[Stored data]
####
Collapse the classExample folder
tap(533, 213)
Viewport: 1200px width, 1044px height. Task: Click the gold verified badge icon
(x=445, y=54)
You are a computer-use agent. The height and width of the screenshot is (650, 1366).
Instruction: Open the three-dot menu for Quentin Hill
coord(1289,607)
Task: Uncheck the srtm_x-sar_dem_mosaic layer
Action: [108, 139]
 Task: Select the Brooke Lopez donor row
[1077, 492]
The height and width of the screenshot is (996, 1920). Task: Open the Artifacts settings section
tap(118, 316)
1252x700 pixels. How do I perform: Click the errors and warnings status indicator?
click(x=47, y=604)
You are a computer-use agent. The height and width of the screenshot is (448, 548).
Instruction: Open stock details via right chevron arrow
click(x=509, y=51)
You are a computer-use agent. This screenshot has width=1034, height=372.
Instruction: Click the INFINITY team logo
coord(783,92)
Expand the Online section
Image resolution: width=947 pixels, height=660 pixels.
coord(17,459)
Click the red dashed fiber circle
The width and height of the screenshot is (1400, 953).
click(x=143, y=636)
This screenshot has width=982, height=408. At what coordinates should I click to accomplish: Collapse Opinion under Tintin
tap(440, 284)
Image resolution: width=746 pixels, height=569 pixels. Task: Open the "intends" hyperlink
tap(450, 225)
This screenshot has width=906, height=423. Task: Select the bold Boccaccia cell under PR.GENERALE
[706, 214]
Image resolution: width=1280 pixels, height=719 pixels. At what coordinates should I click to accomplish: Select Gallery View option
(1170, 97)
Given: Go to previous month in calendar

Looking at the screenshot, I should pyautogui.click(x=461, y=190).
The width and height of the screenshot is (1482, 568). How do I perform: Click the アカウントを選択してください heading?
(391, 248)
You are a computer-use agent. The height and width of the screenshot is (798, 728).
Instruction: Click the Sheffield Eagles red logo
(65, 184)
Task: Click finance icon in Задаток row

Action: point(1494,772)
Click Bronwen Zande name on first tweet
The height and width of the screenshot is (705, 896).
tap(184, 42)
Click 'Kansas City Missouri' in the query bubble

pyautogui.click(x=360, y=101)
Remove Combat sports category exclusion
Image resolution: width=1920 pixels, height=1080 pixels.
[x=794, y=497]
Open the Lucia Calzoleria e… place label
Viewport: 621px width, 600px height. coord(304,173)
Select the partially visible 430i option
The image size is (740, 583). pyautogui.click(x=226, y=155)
####
▶ **EXERCISE GOAL**
Copy out each line of the data in which the word "agent" appears.

▶ **RESULT BELOW**
You are a computer-use agent. The height and width of the screenshot is (650, 1366).
You are a computer-use agent. The height and width of the screenshot is (448, 548).
You are a computer-use agent. This screenshot has width=1034, height=372.
You are a computer-use agent. The height and width of the screenshot is (798, 728).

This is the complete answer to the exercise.